> _WHAT IS ASKED_: Render the rows below as a numbered list, one line per item, skipping blank lines and leaving out the pictures.

--- BEGIN MATERIAL FOR THE TASK ---

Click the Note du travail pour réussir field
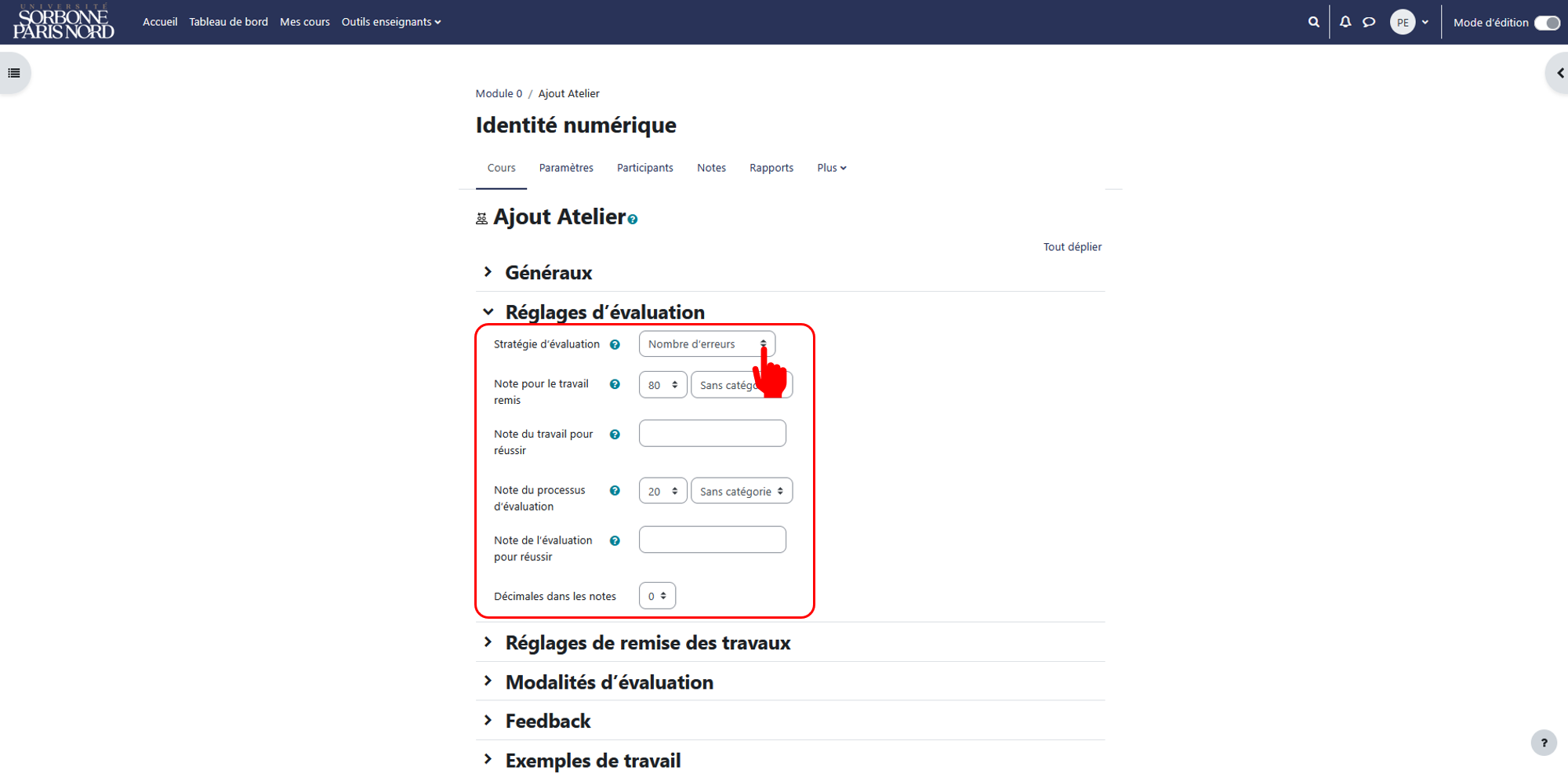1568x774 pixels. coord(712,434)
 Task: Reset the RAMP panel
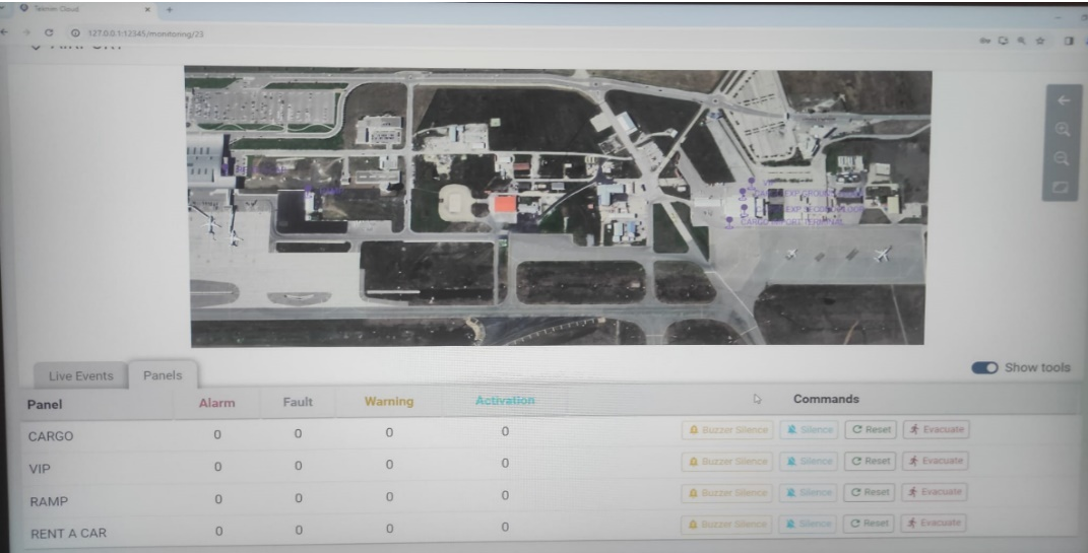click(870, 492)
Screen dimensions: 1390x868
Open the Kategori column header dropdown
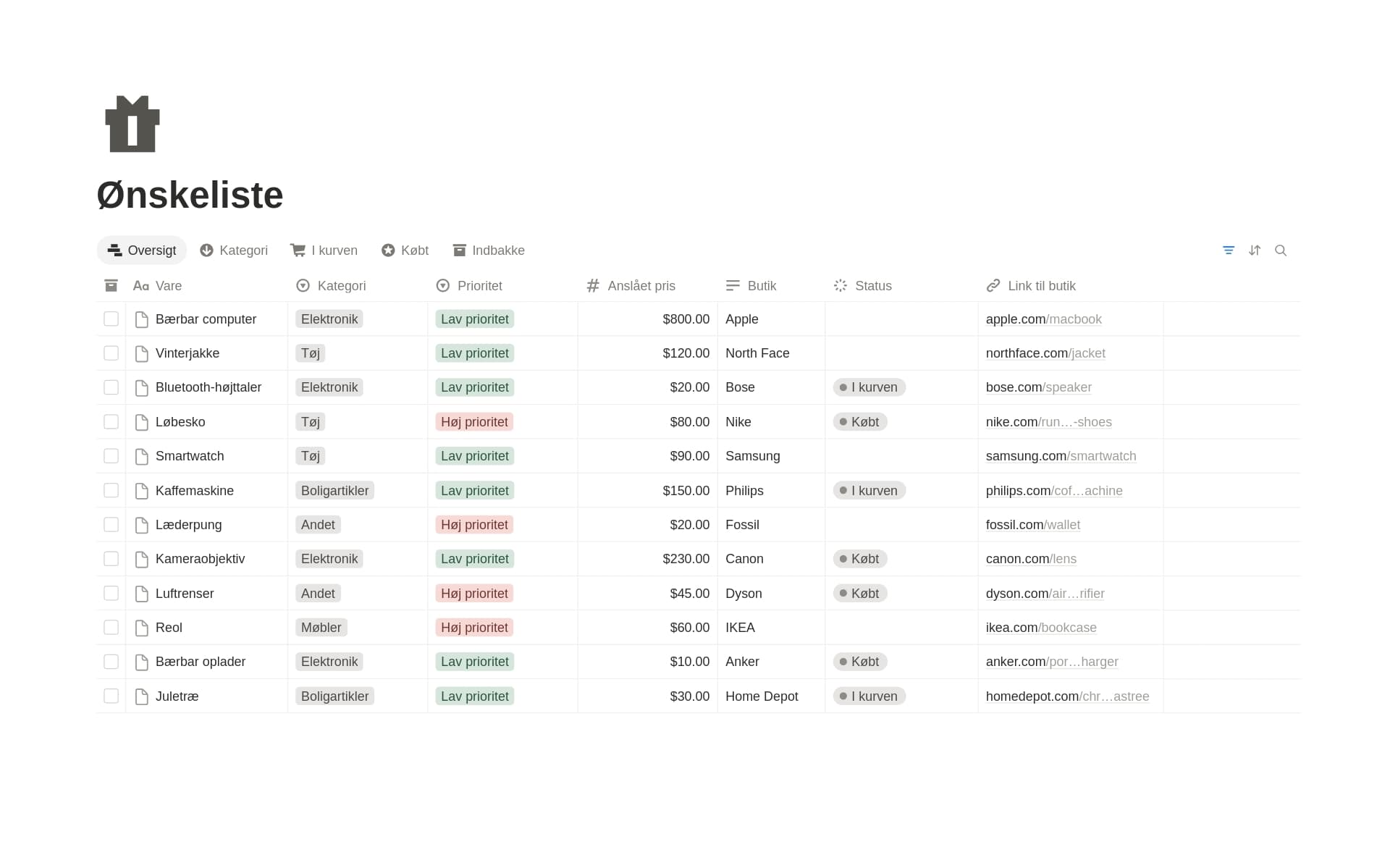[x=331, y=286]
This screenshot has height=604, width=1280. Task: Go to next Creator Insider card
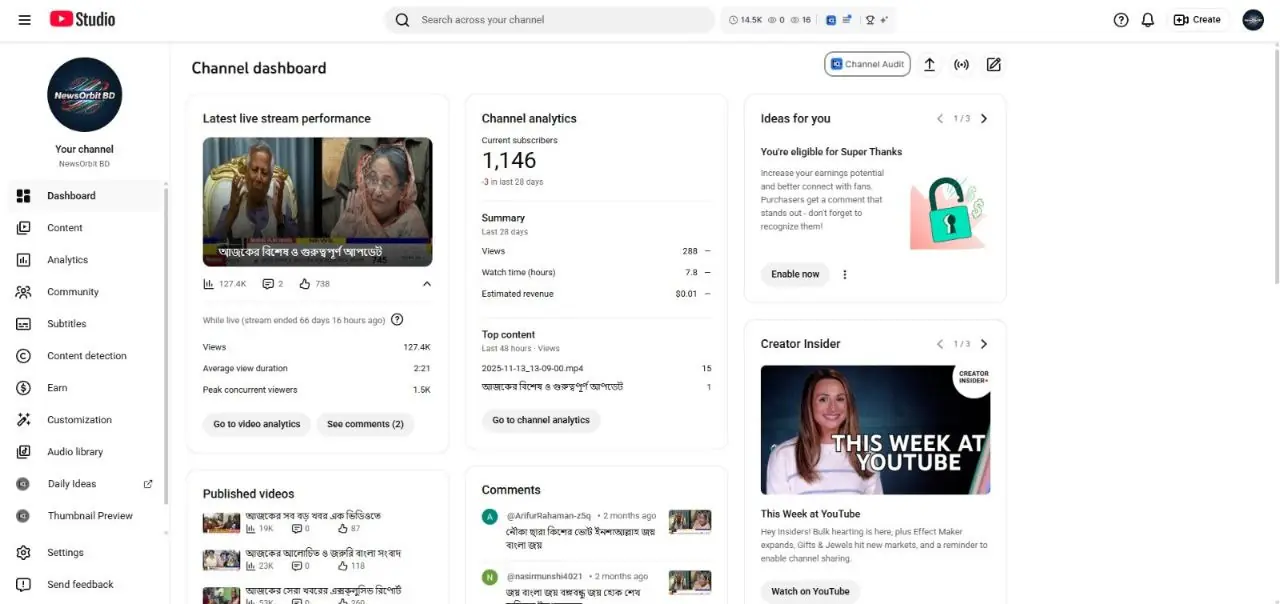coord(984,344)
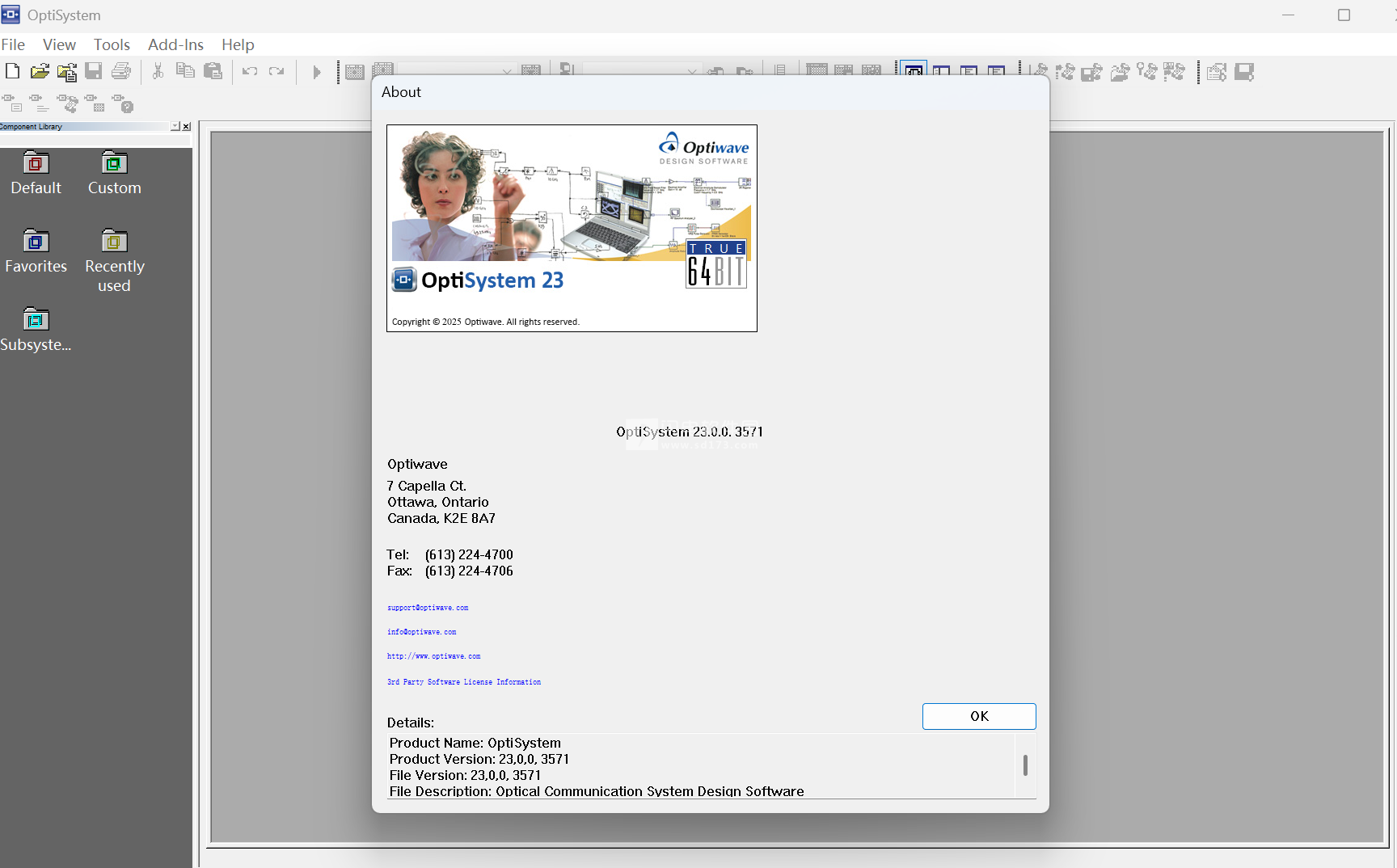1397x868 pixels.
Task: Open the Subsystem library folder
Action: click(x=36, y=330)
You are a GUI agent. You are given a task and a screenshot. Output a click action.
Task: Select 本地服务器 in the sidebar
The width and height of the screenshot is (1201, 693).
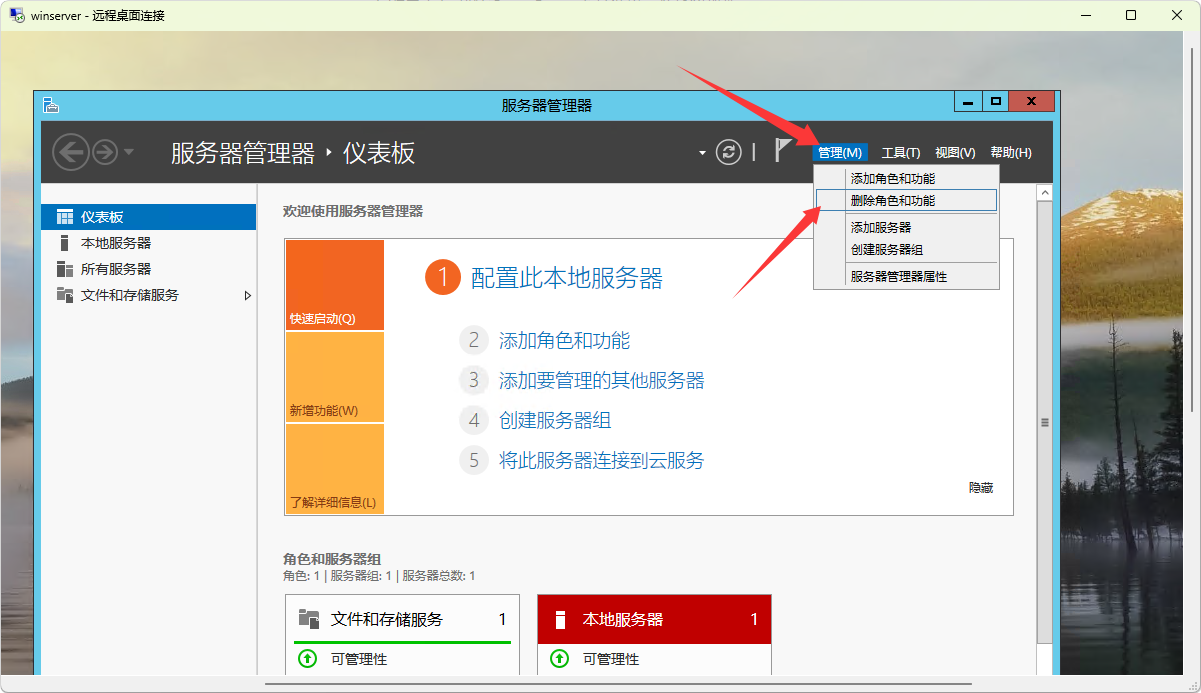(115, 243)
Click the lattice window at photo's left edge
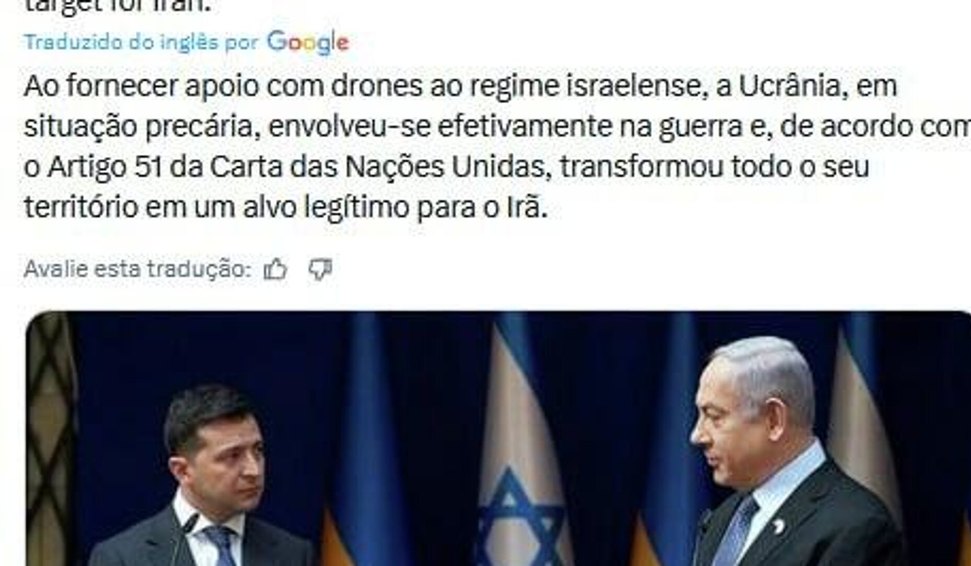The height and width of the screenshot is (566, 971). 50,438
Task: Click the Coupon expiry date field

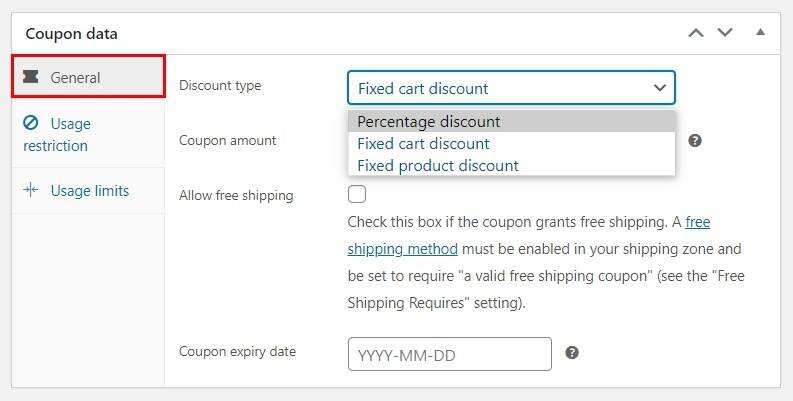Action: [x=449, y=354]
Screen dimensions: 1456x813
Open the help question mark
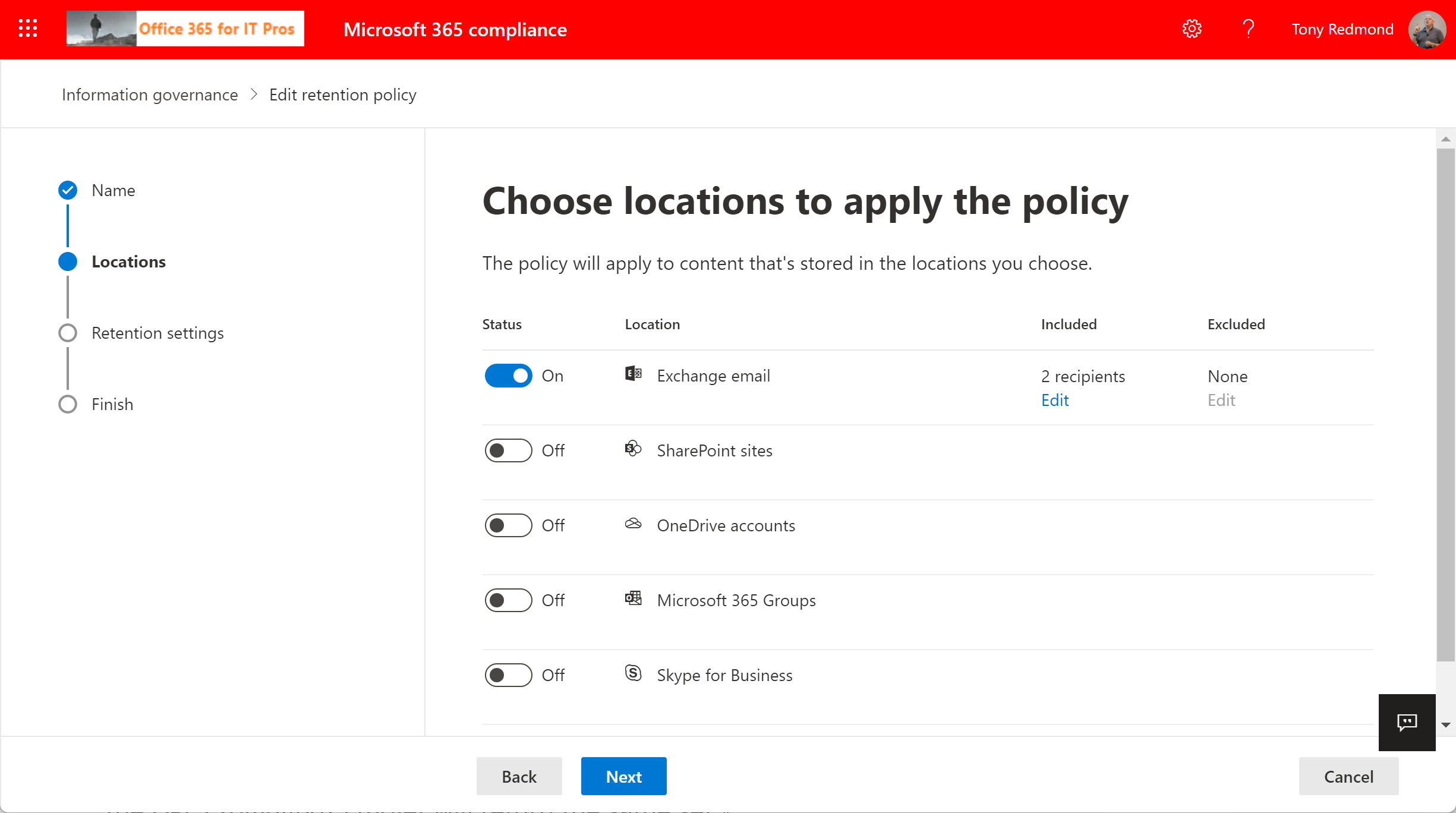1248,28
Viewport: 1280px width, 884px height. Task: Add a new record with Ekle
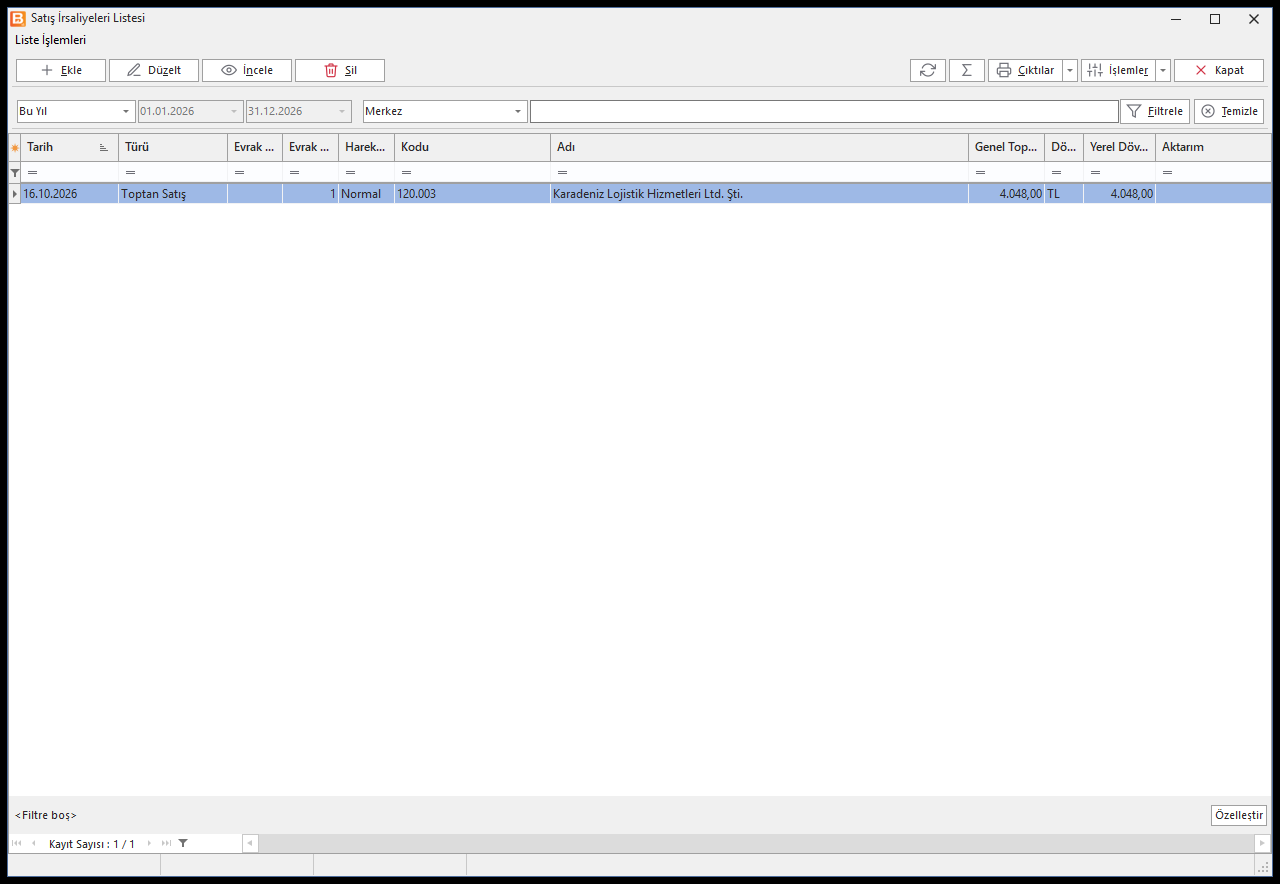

--- END MATERIAL FOR THE TASK ---

> _ANSWER FOR THIS EXERCISE_:
1. Click the Note du travail pour réussir field
2. 1568x774 pixels. coord(712,434)
3.  Task: Reset the RAMP panel
4. click(870, 492)
5. Screen dimensions: 1390x868
6. Open the Kategori column header dropdown
7. [x=331, y=286]
8. This screenshot has height=604, width=1280. Task: Go to next Creator Insider card
9. coord(984,344)
10. 1397x868 pixels.
11. Task: Open the Subsystem library folder
12. Action: click(x=36, y=330)
13. You are a GUI agent. You are given a task and a screenshot. Output a click action.
14. Task: Select 本地服务器 in the sidebar
15. The width and height of the screenshot is (1201, 693).
16. (115, 243)
17. Click the lattice window at photo's left edge
18. The height and width of the screenshot is (566, 971). 50,438
19. Task: Click the Coupon expiry date field
20. Action: [x=449, y=354]
21. Screen dimensions: 1456x813
22. Open the help question mark
23. 1248,28
24. Viewport: 1280px width, 884px height. Task: Add a new record with Ekle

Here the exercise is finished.